(Items listed in a dataset)
◇ ◇ ◇ ◇ ◇ ◇ ◇

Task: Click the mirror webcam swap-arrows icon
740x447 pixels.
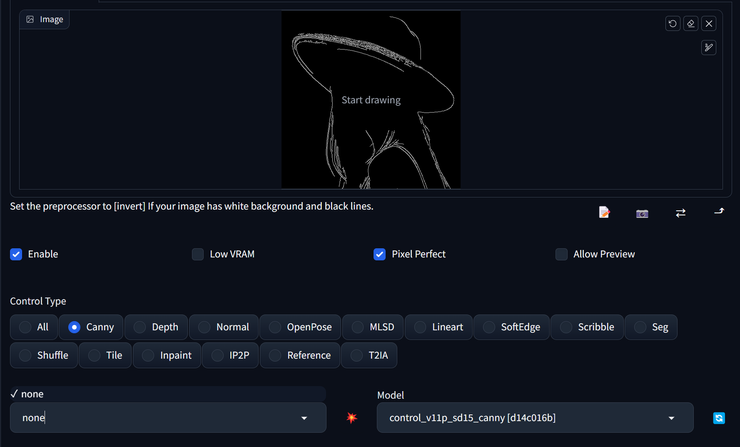Action: (x=681, y=213)
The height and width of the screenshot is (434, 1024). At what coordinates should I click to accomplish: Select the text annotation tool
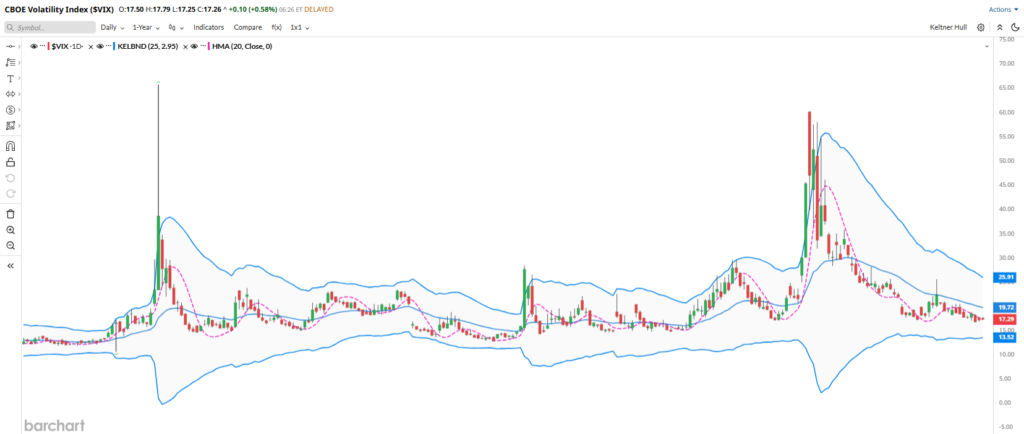click(x=10, y=78)
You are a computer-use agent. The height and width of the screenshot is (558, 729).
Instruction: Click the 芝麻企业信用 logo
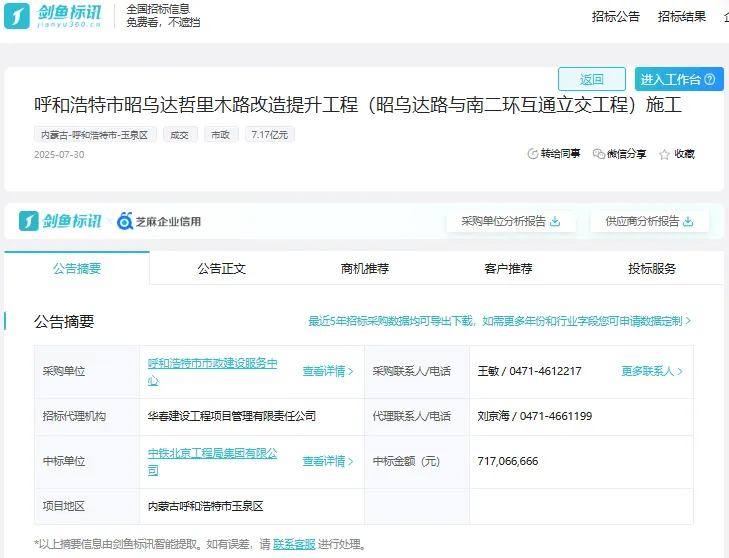coord(159,221)
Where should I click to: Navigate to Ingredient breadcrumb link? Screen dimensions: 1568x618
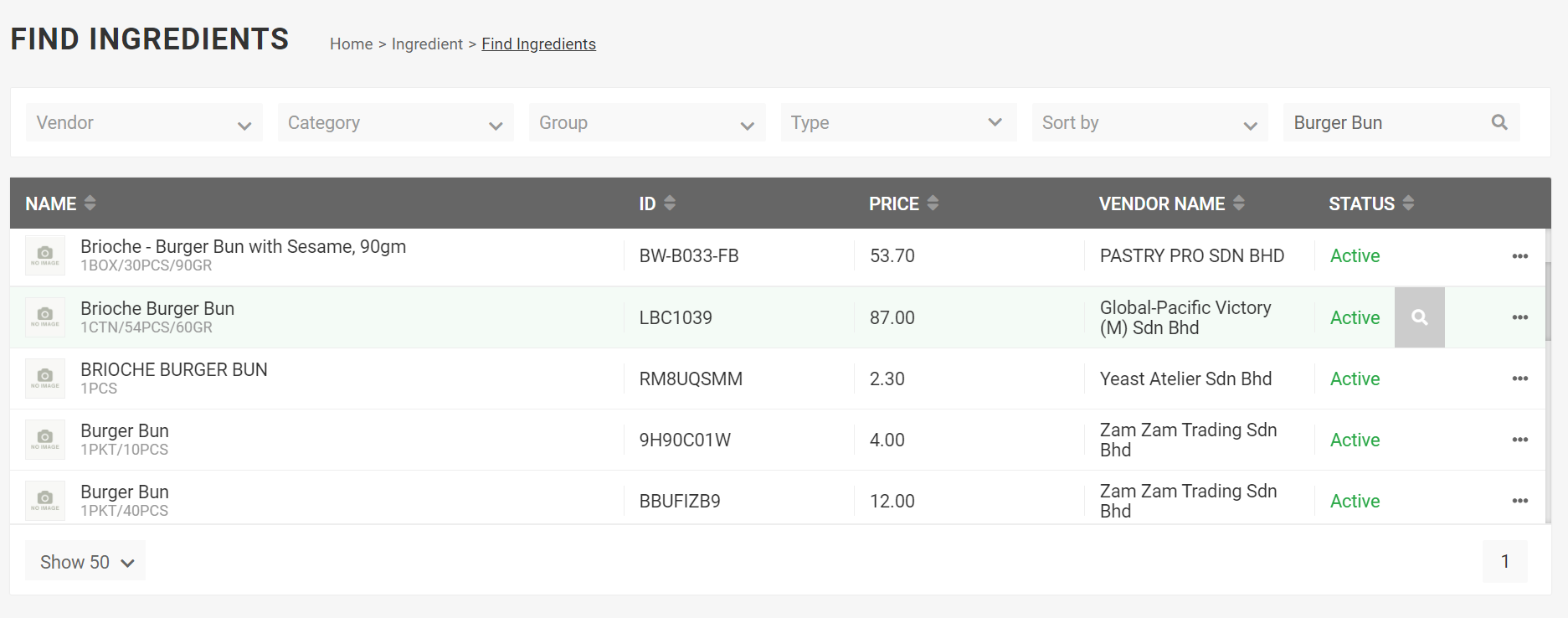coord(427,44)
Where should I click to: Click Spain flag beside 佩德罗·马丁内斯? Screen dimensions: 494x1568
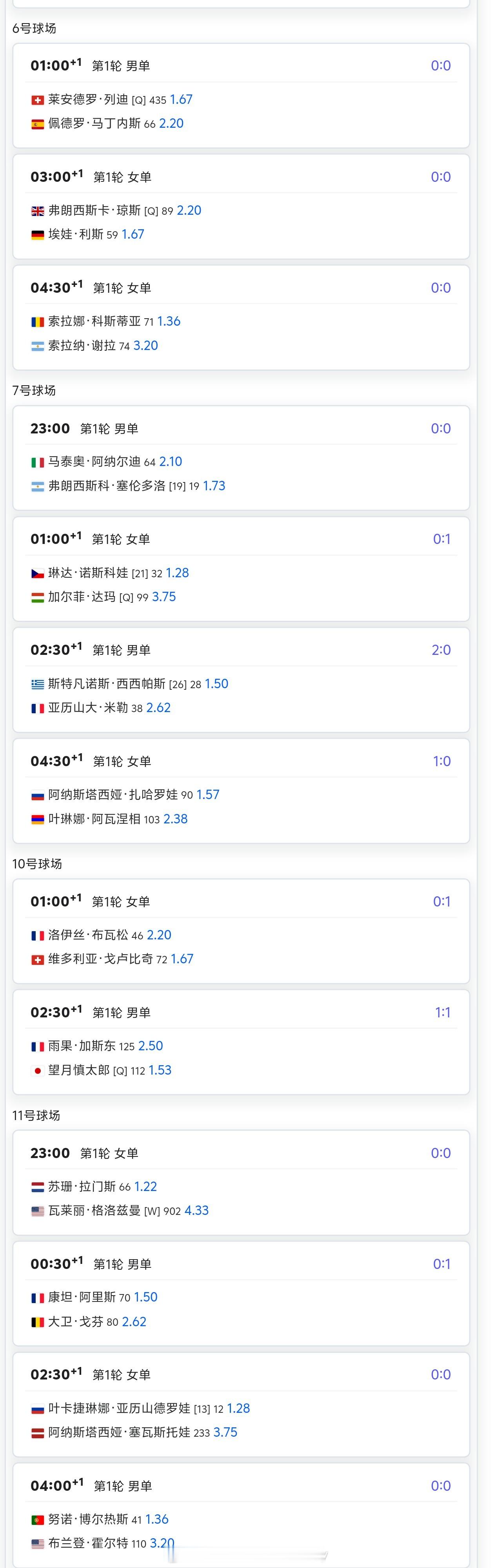click(38, 124)
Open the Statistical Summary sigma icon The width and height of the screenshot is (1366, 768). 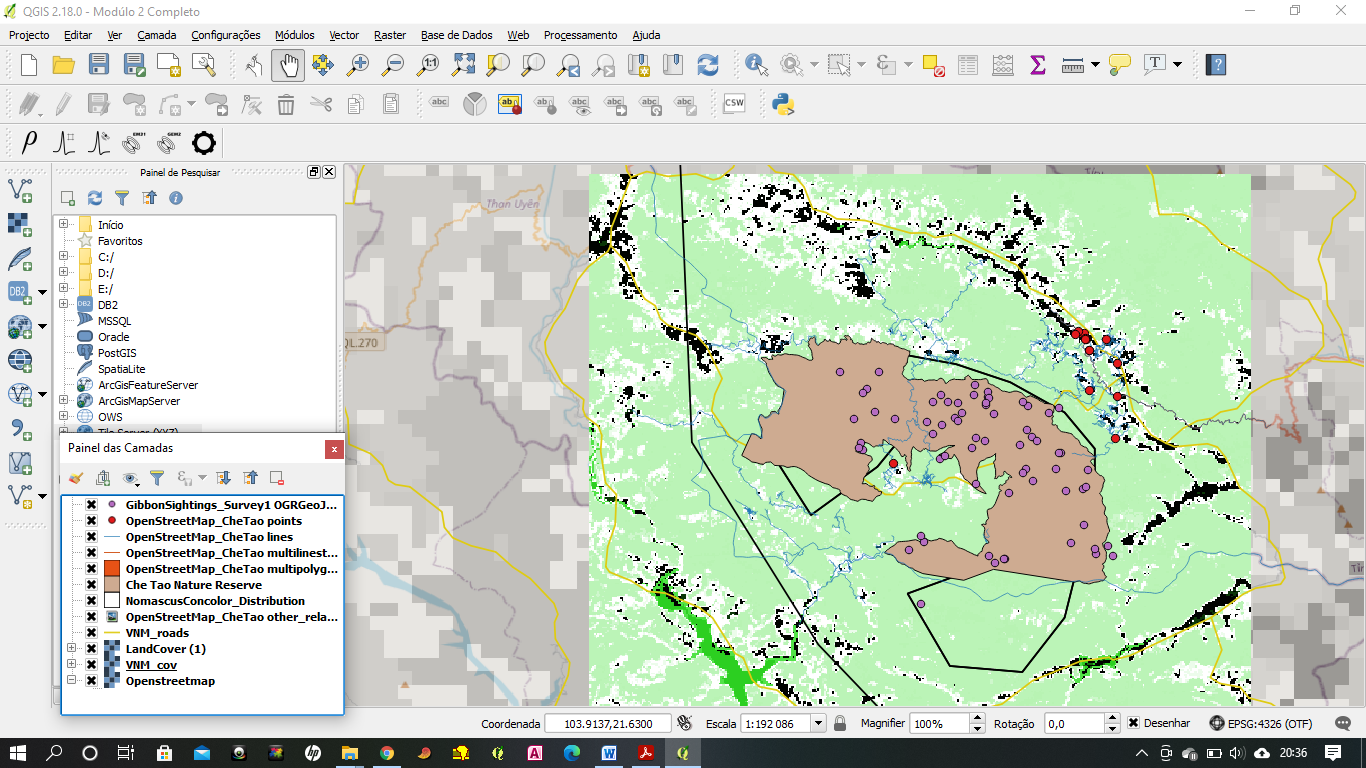coord(1037,65)
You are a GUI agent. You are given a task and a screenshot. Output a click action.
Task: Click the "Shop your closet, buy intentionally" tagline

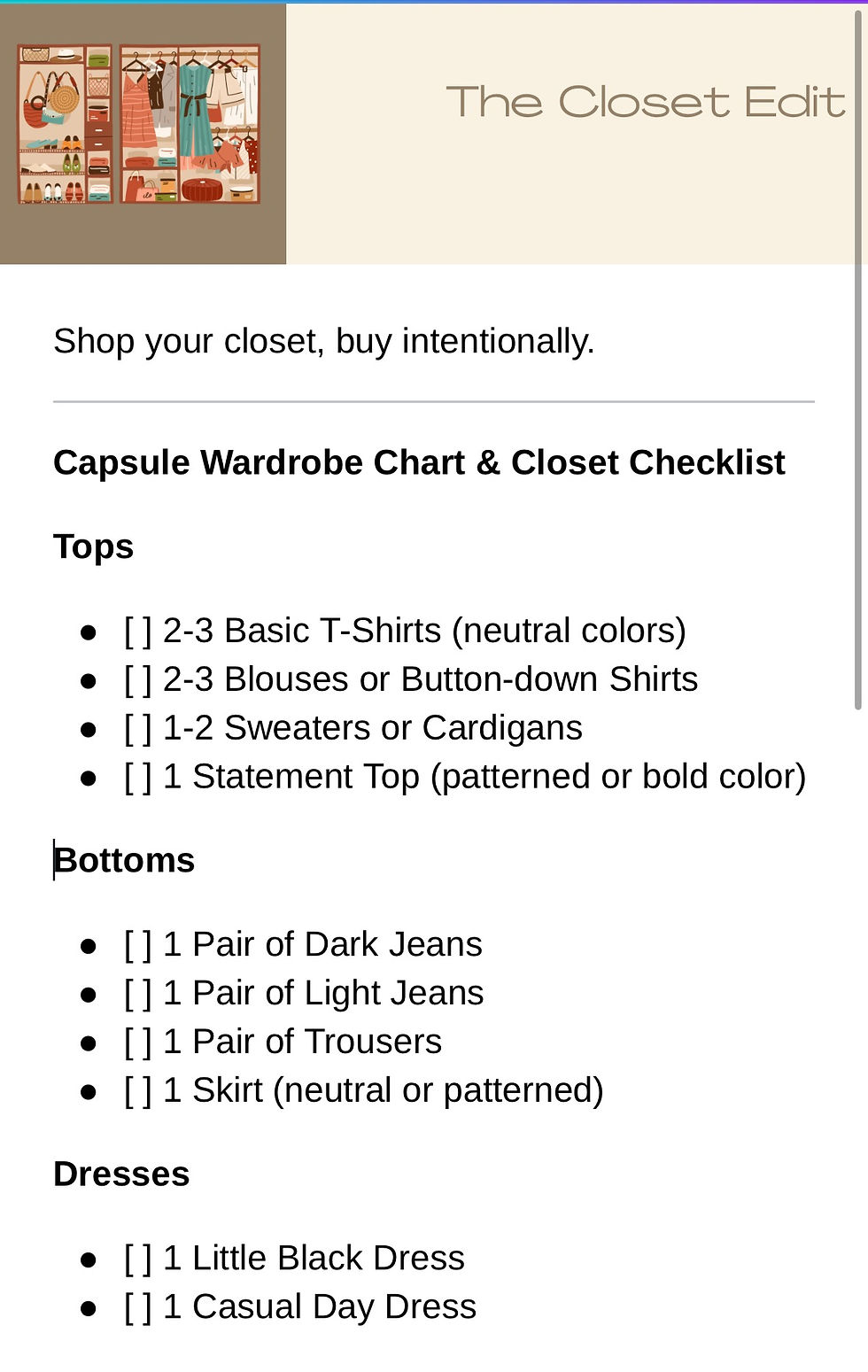[323, 341]
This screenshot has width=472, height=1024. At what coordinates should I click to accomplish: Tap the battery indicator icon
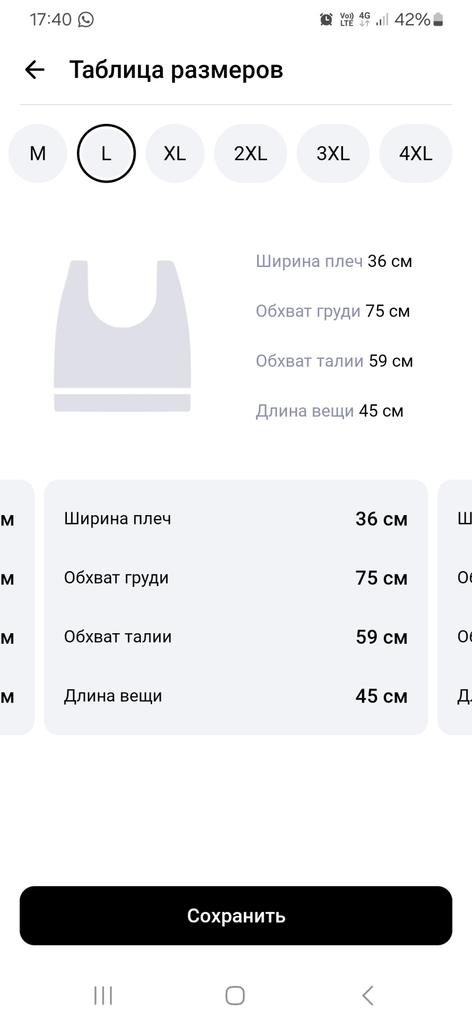[437, 20]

◇ ◇ ◇ ◇ ◇ ◇ ◇

| What is being asked |
From the line that contains "This screenshot has" through the last line of the entries, transcribe every line exactly, leaving out the pictures.

| Answer to the exercise |
This screenshot has width=472, height=1024. At what coordinates should I click to accomplish: Tap the battery indicator icon
[437, 20]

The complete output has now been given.